─── Extract to read ───

Deputy Minister provides more insight into his future tax plans

April 17, 2024
Deputy Minister provides more insight into his future tax plans

On April 16, 2024 the Deputy Minister of Finance sent a letter and the Tax Policy and Implementation Agenda to the Lower House of Parliament, in which he provides, among other things, general insights into the upcoming 2025 Tax Plan package. The most important tax aspects of the letter and agenda are addressed below. 

Corporate income tax

Overlap loss set-off and exemption for debt relief income tax

Since 2022, for corporate income tax purposes profits exceeding EUR 1 million are only available for loss set-off at half their amount (see our memorandum of June 1, 2021). In certain cases, this temporal loss set-off leads to obstacles when restructuring loss‑making entities, because it means that – despite the exemption for debt relief income tax – these entities nevertheless face being taxed on the exempted debt relief. An amendment to the exemption for debt relief income tax intended to remove this obstacle will be proposed in the 2025 Tax Plan package.

Subject-to-tax tests in the Corporate Income Tax Act 1969

Various provisions in the Corporate Income Tax Act 1969 (CITA 1969) include a subject‑to-tax test. The question that has arisen is whether an (additional) tax under Pillar 2 legislation constitutes a profit tax and, if so, whether this is (in fact) sufficiently subject to tax. This has been analyzed and as a result of this analysis the 2025 Tax Plan package will propose changes to the subject-to-tax tests for corporate income tax purposes.

─── Supplied information ───

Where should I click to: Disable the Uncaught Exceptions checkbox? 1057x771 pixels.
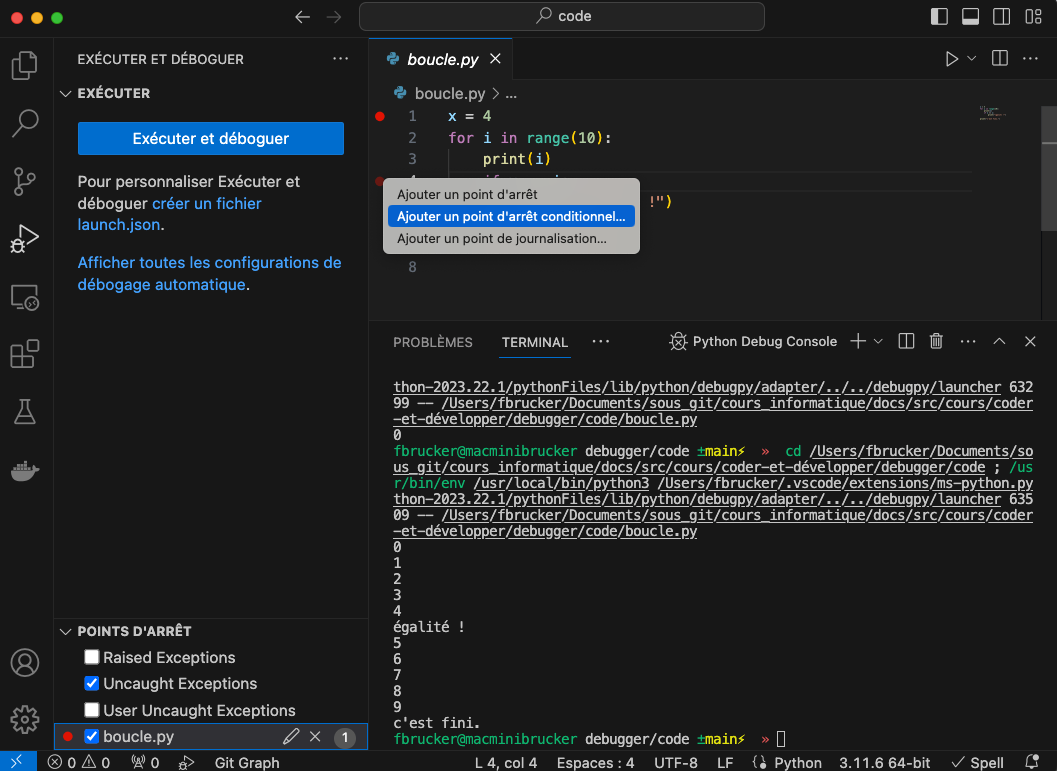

───

■ **Required tasks**:
a – Repeat the tax plans article word for word, from "Various provisions in" down to "income tax purposes.".
b – Please continue the tax plans article past its last sentence.
The material has no connection to the tax plans article.

■ **Solved tasks**:
a –
Various provisions in the Corporate Income Tax Act 1969 (CITA 1969) include a subject‑to-tax test. The question that has arisen is whether an (additional) tax under Pillar 2 legislation constitutes a profit tax and, if so, whether this is (in fact) sufficiently subject to tax. This has been analyzed and as a result of this analysis the 2025 Tax Plan package will propose changes to the subject-to-tax tests for corporate income tax purposes.

b –
Implementation of the General Anti-Abuse Rule (GAAR) appearing in the ATAD1 Directive

The first Anti-Tax Avoidance Directive (ATAD1) from 2016 required EU Member States to implement a general anti-abuse provision, more commonly referred to as the GAAR (General Anti-Abuse Rule). So far, the Netherlands has not transposed the GAAR into law, because the unwritten doctrine of fraus legis is essentially an anti-abuse provision. At the request of the European Commission, the Netherlands will enshrine the GAAR from ATAD1 in CITA 1969. It is stressed that no substantive change is envisaged in relation to the application of fraus legis.

Earnings stripping measure (generic interest deduction limitation)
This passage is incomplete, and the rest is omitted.